10 great tips for thinking outside the lunchbox
With school back in full swing and mothers, fathers and carers working back into a routine the weekly lunch menus are now up for debate. Now, just hearing that our nation’s lunchbox staple the vegemite sandwich has taken a kick from nutritionists for its lack of sustenance and nutritional value for our growing children, it’s a challenge for all parents to come up with healthy ideas that don’t come in colourful crackly plastic. So while the clock ticks and amongst the morning hustle and bustle in getting out the door here are a few lunch ideas for the whole family to enjoy.
If you would like even more information come along to one of my specialised cooking classes for inspiration.
We have demonstration and hands on classes with ‘Kids Cooking in the Kitchen’ Booked Out (7 April), ‘Kids cooking’ and ‘Thinking outside the lunchbox’ (14 April and one for adults 15 April), and ‘Food for picky eaters’ (14 April).
Click here for my cooking class schedule.
Here’s my tips for healthy, interesting lunchboxes:
1. Make a plan, set up a menu and get organised.
2. Avoid highly processed meats, cheeses, and drinks.
3. Opt to save the lollies, dried fruit bars, chips, chocolates for special occasions on the weekend and encourage your family and children to eat healthy better choice foods during the week.
4. Mix up the breads with rye lavosh wraps.

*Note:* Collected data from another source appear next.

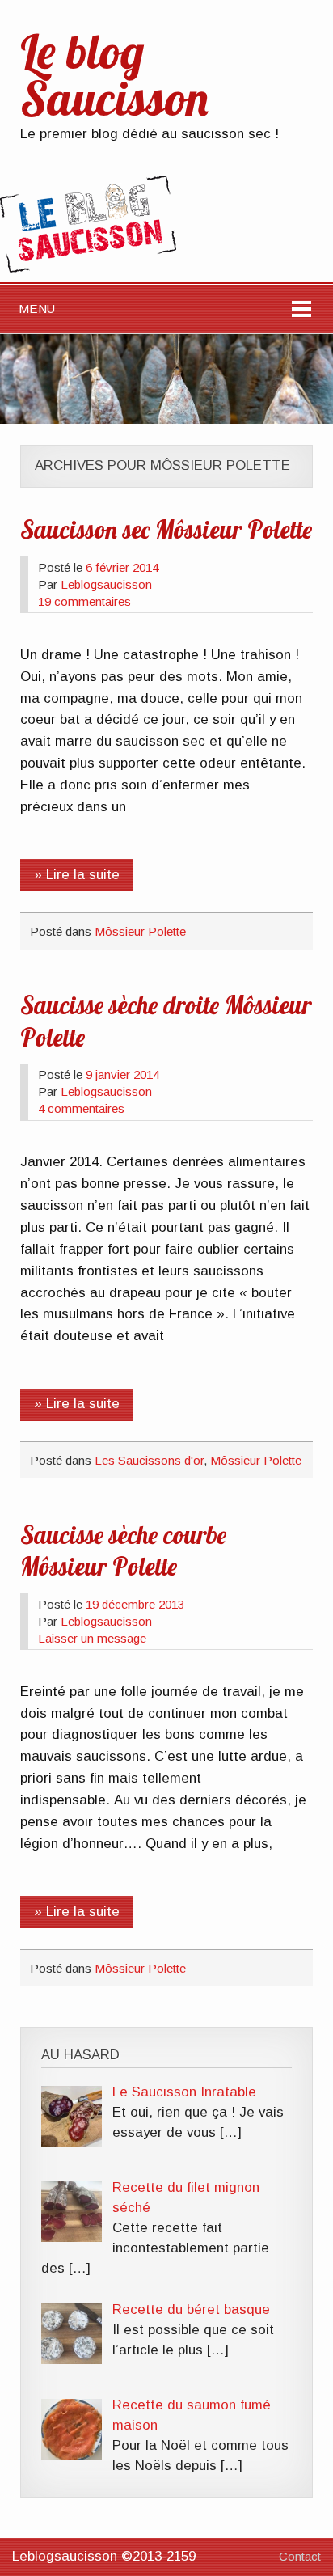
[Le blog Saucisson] (88, 268)
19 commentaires (84, 601)
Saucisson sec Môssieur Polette (166, 529)
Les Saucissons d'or (149, 1460)
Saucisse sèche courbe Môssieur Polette (123, 1551)
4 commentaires (81, 1108)
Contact (300, 2556)
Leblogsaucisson (106, 584)
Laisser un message (92, 1638)
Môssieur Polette (140, 931)
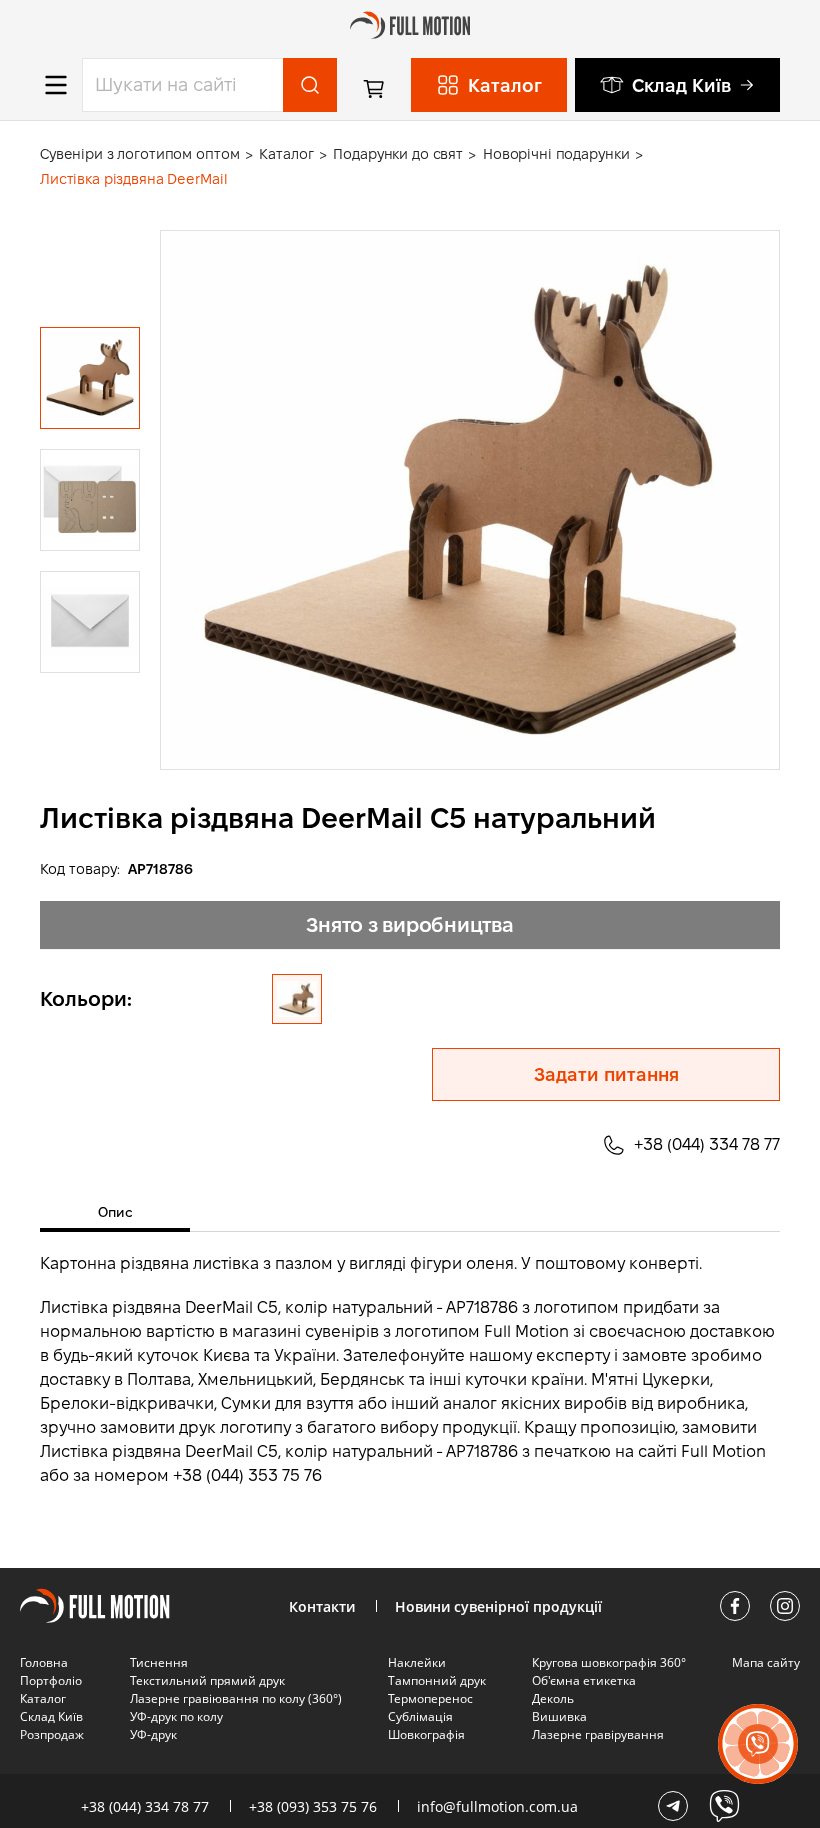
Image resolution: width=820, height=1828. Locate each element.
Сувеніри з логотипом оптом (139, 154)
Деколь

Corn, pink or green vegetable tortillas are great for colour. Seeded and multigrain breads and bread rolls and mini bagels are handy and not so messy.
5. Rice paper rolls and sushi are a great alternative and can be made the night before. Fillings can include chopped chicken, grated apple, avocado, lettuce with a light mayonnaise, curried egg with spinach, tuna mixed with sour lite cream and corn, diced vegetables and salsa.
6. Instead of sugary jams and chocolate pastes opt for firm ricotta blended with banana and cinnamon or whole nut spreads with sultanas and lettuce.
7. Other bread spreads ideal for a savoury lunch include hummus, tzatziki, salsa, pesto and low fat cream cheese.
8. Use left over vegetables and meat. Dice up and mix with rice, pasta or cous cous for a healthy salad.
9. For snacks, try toasted pita bread, rice crackers of corn thins with low fat dip, cubed cheese and cherry tomatoes; home popped pop corn, savoury muffins, vegetable slices or whole meal fruit muffins.
10. I encourage you to get your children involved in the baking of muffins, healthy slices and to select and create their favourite healthy snack to take to school.
Variety in all aspects of the lunch box is the key to keeping you and your family happy, and healthy too. I’m sure you will discover that the lunch box chore will soon become a pleasure.